[Dataset excerpt]
--------------------------------------------------

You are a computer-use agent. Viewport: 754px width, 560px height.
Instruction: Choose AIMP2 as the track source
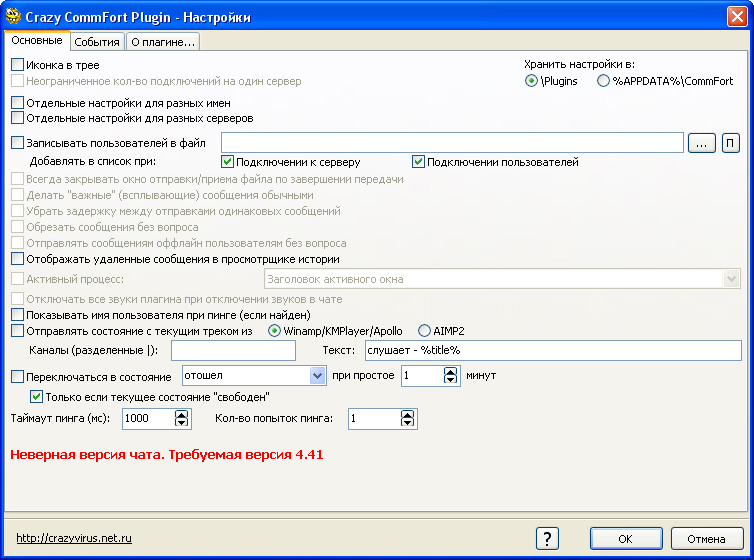tap(425, 330)
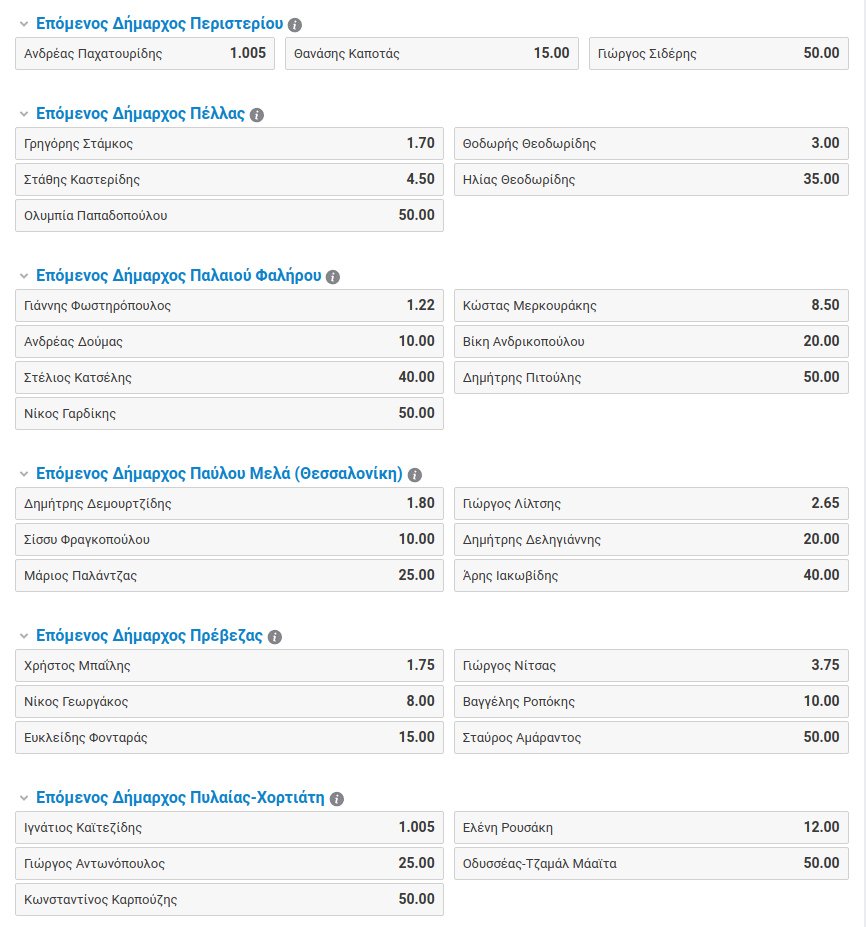This screenshot has width=866, height=927.
Task: Collapse the Πυλαίας-Χορτιάτη market chevron
Action: click(x=24, y=798)
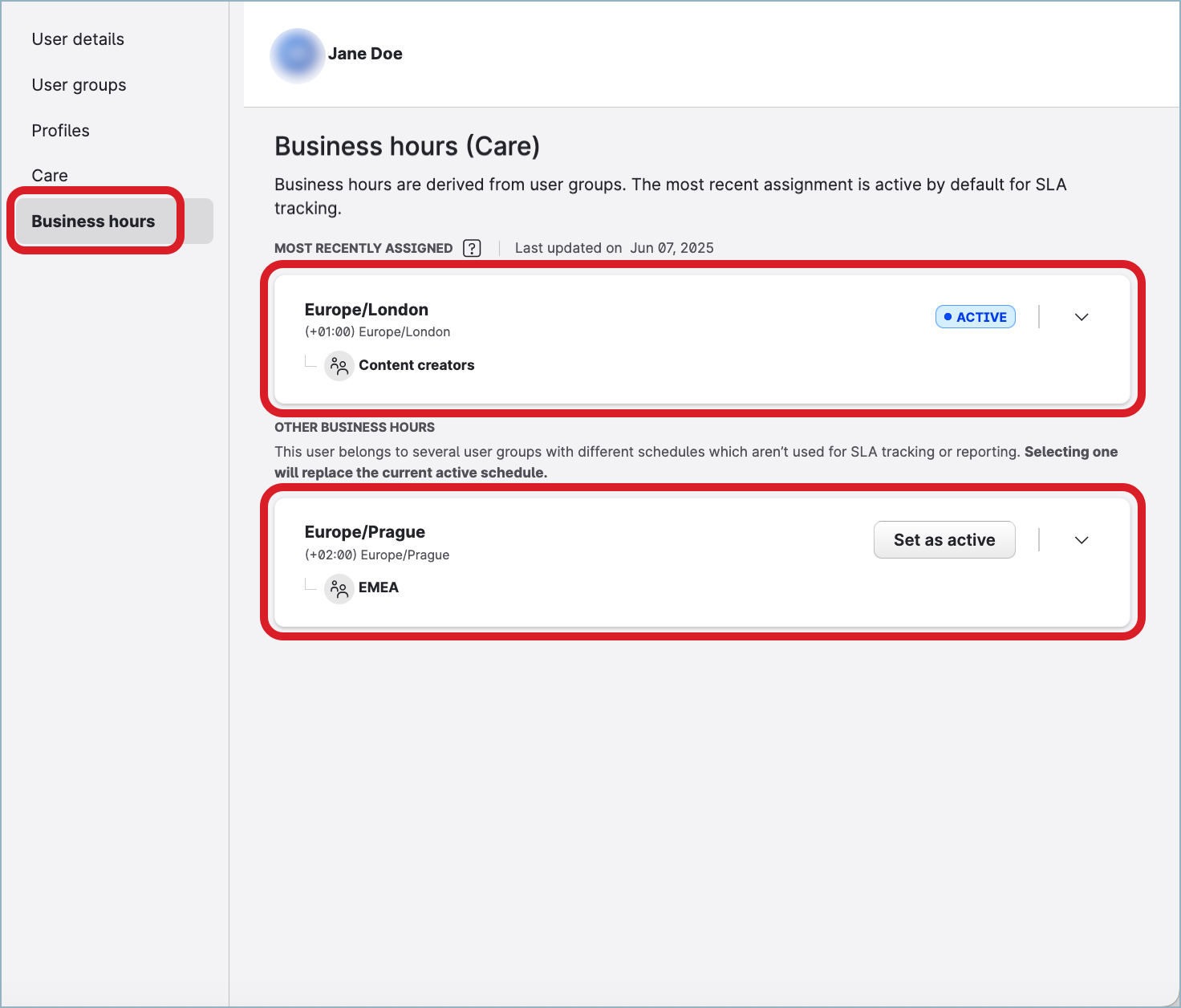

--------------------------------------------------

Retype every line of the data above exactly, leaving the pictures out of your answer.

You are a computer-use agent. Viewport: 754px width, 560px height.
Instruction: Choose AIMP2 as the track source
tap(425, 330)
This screenshot has width=866, height=927.
Task: Collapse the Πυλαίας-Χορτιάτη market chevron
Action: click(x=24, y=798)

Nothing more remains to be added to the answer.